## [STATED PROBLEM]
Reproduce word for word the entries between the line containing "160x151 pixels." and the line containing "tap(352, 144)", inclusive. Leave the pictures out.

## [DATA ENTRIES]
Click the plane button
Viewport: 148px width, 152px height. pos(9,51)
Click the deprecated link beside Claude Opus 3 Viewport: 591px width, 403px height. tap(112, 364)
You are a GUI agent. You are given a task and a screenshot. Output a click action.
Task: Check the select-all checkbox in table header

---

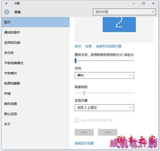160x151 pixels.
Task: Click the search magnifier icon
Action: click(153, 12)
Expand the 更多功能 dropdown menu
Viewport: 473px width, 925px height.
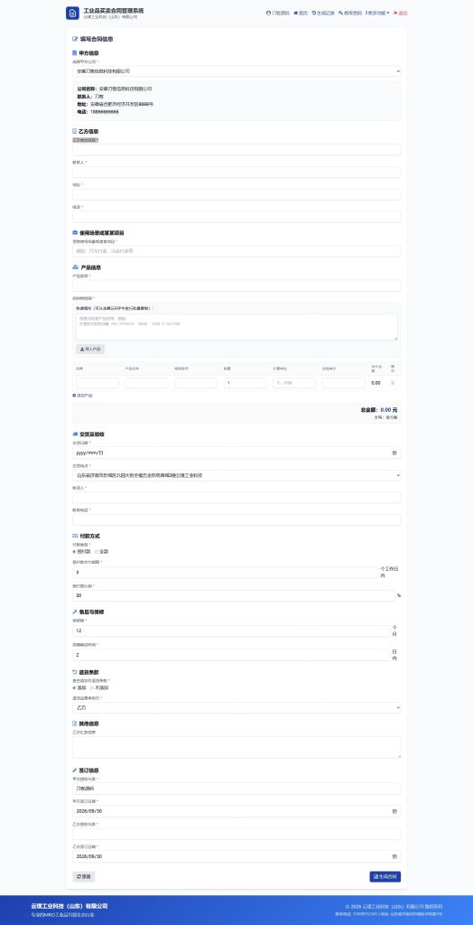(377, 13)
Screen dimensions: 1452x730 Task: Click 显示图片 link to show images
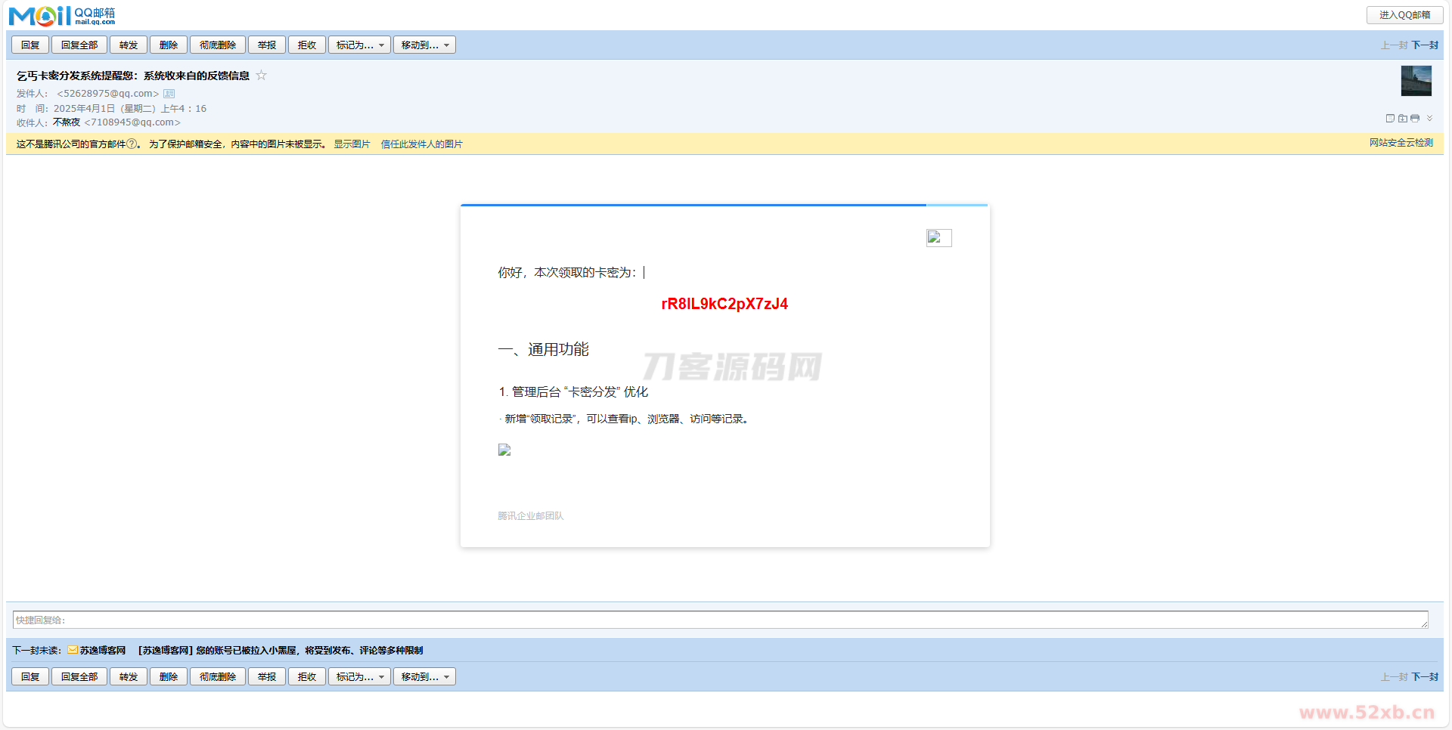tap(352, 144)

* * *

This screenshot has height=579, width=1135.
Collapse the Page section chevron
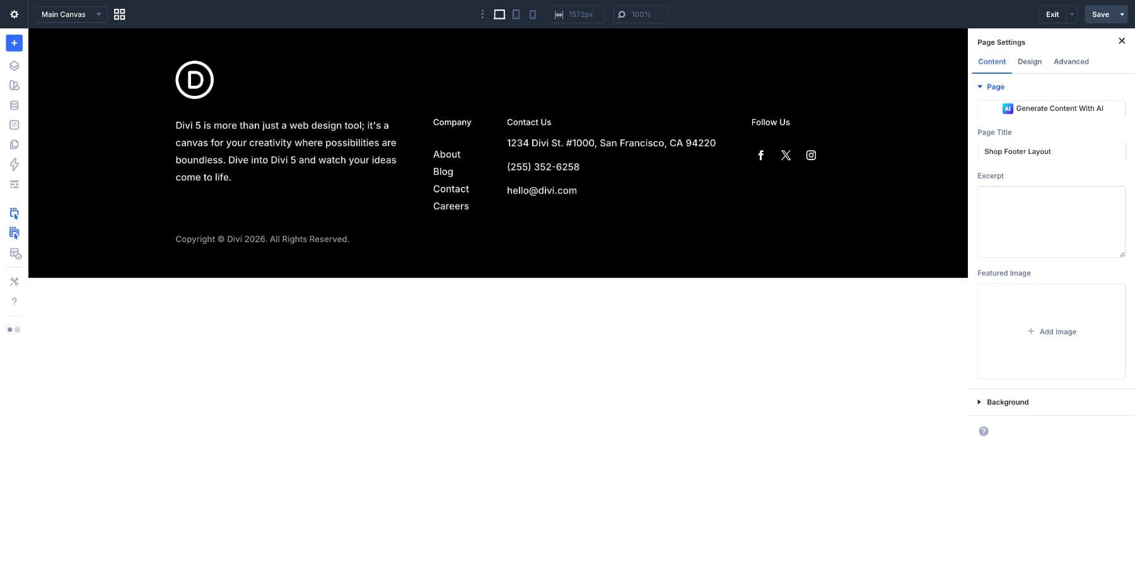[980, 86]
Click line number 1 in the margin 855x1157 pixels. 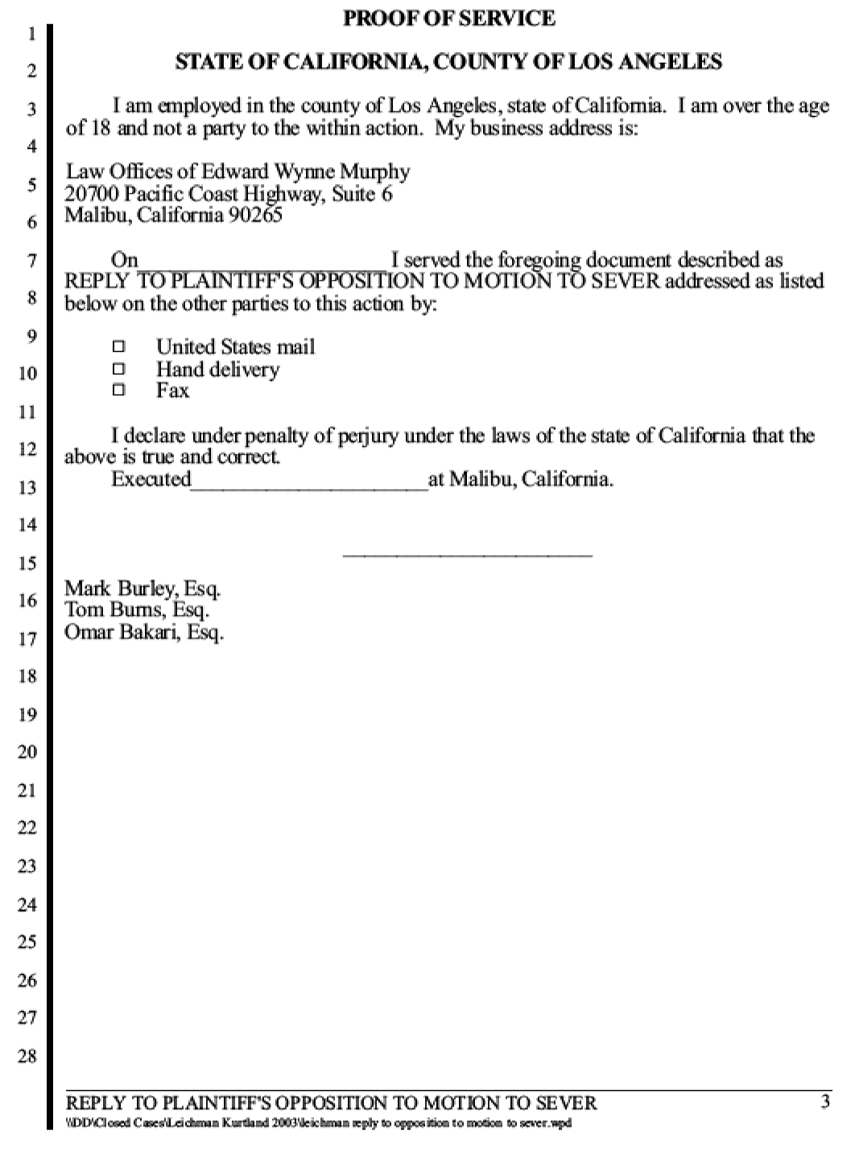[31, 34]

## [SOLUTION BELOW]
160x151 pixels.
Task: Click the search magnifier icon
Action: click(153, 12)
Expand the 更多功能 dropdown menu
Viewport: 473px width, 925px height.
(377, 13)
Screen dimensions: 1452x730 Task: Click 显示图片 link to show images
tap(352, 144)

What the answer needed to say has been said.